Date: Tue, 9 Nov 2004 14:40:33 -0800
From: Andrew Morton <akpm@osdl.org>
To: Marcelo Tosatti <marcelo.tosatti@cyclades.com>
Cc: 76306.1226@compuserve.com, linux-kernel@vger.kernel.org,
       nickpiggin@yahoo.com.au
Subject: Re: balance_pgdat(): where is total_scanned ever updated?
Message-Id: <20041109144033.3629a07e.akpm@osdl.org>
In-Reply-To: <20041109185221.GA8414@logos.cnet>
References: <200411061418_MC3-1-8E17-8B6C@compuserve.com>
	<20041106161114.1cbb512b.akpm@osdl.org>
	<20041109104220.GB6326@logos.cnet>
	<20041109113620.16b47e28.akpm@osdl.org>
	<20041109180223.GG7632@logos.cnet>
	<20041109134032.124b55fa.akpm@osdl.org>
	<20041109185221.GA8414@logos.cnet>
Mime-Version: 1.0
Content-Type: text/plain; charset=US-ASCII
Content-Transfer-Encoding: 7bit
Sender: linux-kernel-owner@vger.kernel.org
Content-Length: 7545
Lines: 208

Marcelo Tosatti <marcelo.tosatti@cyclades.com> wrote:
>
> ...
> > > You're talking about laptop_mode ONLY, then?
> > 
> > No, not at all.
> > 
> > If we restore the total_scanned logic then kswapd will throttle itself, as
> > designed.  Regardless of laptop_mode.  I did that, and monitored the page
> > scanning and reclaim rates under various workloads.  I observed that with
> > the fix in place, kswapd performed less page reclaim and direct-reclaim
> > performed more reclaim.  And I wasn't able to demonstrate any benchmark
> > improvements with the fix in place, so things are left as they are.
> 
> Ah, OK, I understand what you mean. I was thinking about sc->may_writepage 
> only and its effects on shrink_list/pageout.
> 
> You remind me about the self throttling (blk_congestion_wait).
> It makes sense now.
> 
> Andrea noted that blk_congestion_wait waits on IO which is not generated by 
> reclaim - which is indeed a bad thing - it should only wait on IO which the
> VM itself has started.

Yes, blk_congestion_wait() is very approximate.  It was always intended
that it be replaced by wakeups from end_page_writeback(), directed to
waitqueues which correspond to the classzones to which the page belongs. 
That way, page reclaiming processes can throttle precisely upon I/O
completion against pages which are useful to them.
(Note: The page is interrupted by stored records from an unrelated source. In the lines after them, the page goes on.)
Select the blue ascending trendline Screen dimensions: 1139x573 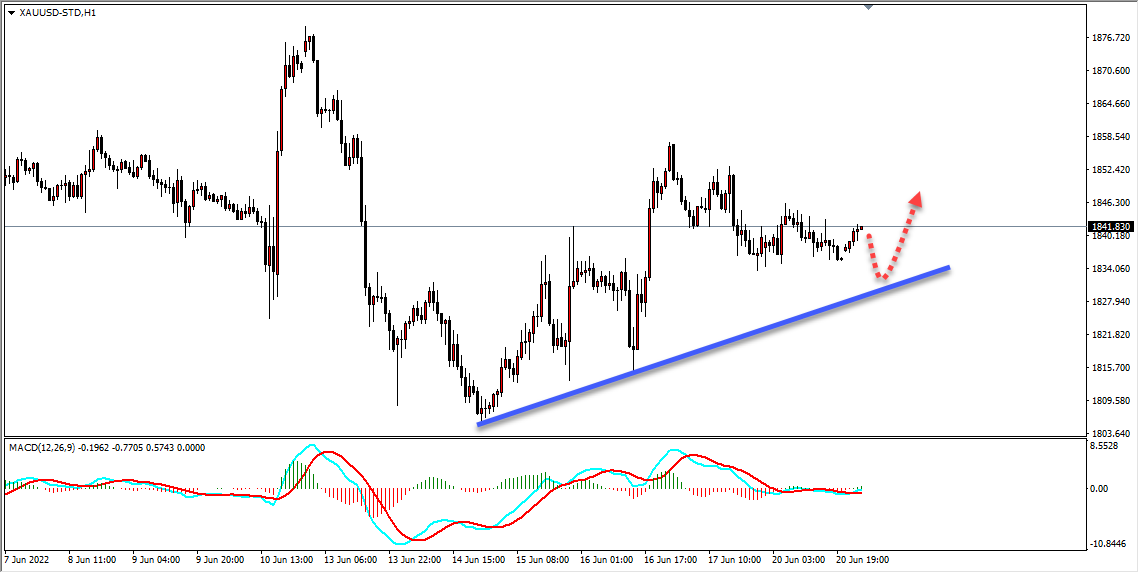pyautogui.click(x=713, y=345)
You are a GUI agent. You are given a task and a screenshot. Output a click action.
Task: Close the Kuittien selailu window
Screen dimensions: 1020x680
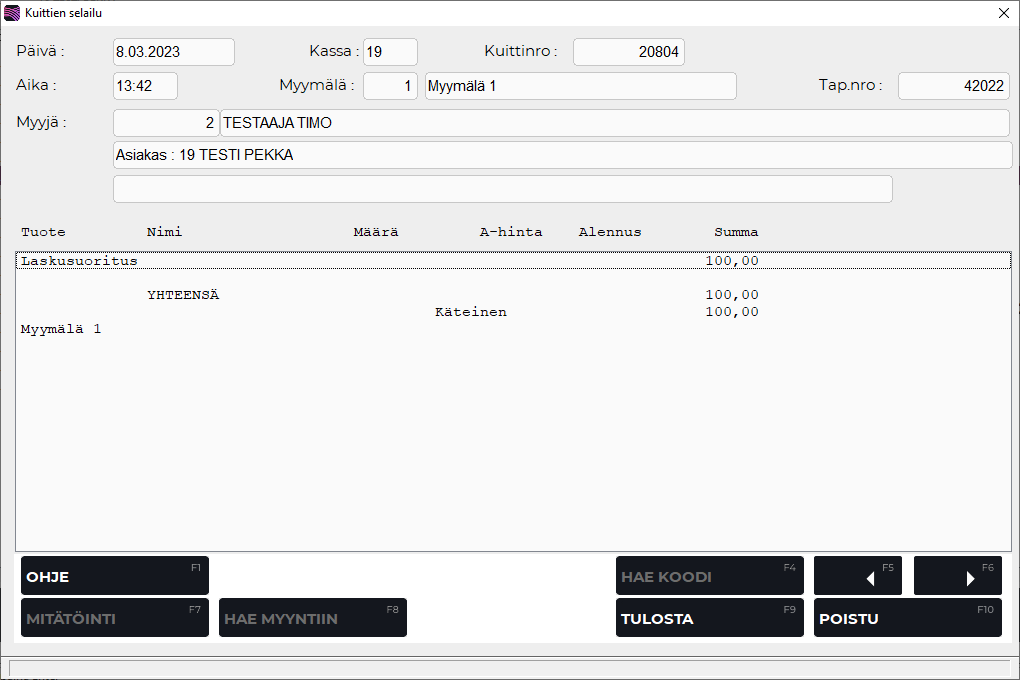[x=1003, y=13]
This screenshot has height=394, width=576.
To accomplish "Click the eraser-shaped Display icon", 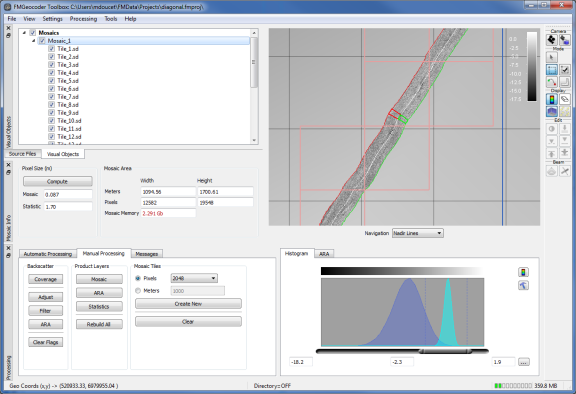I will click(x=565, y=99).
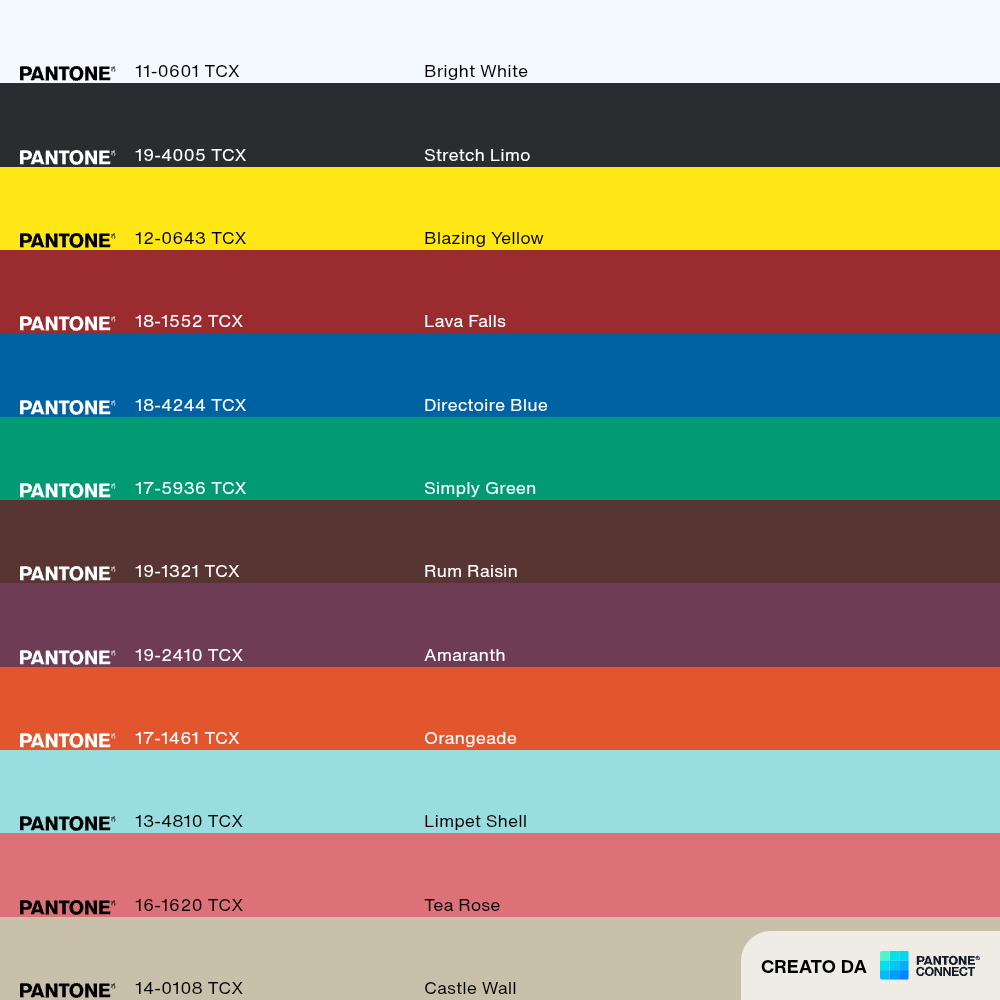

But I've never seen a report of a problem which would be solved by such a
change, and so the cost of delivering multiple wakeups at
end_page_writeback() doesn't seem justified thus far.

> ...
> Another related thing I noted this afternoon is that right now kswapd will
> always block on full queues:
> 
> static int may_write_to_queue(struct backing_dev_info *bdi)
> {
>         if (current_is_kswapd())
>                 return 1;
>         if (current_is_pdflush())       /* This is unlikely, but why not... */
>                 return 1;
>         if (!bdi_write_congested(bdi))
>                 return 1;
>         if (bdi == current->backing_dev_info)
>                 return 1;
>         return 0;
> }
> 
> We should make kswapd use the "bdi_write_congested" information and avoid
> blocking on full queues. It should improve performance on multi-device 
> systems with intense VM loads.
> 
> Maybe something along the lines 
> 
> "if the reclaim ratio is high, do not writepage"
> "if the reclaim ratio is below high, writepage but not block"
> "if the reclaim ratio is low, writepage and block"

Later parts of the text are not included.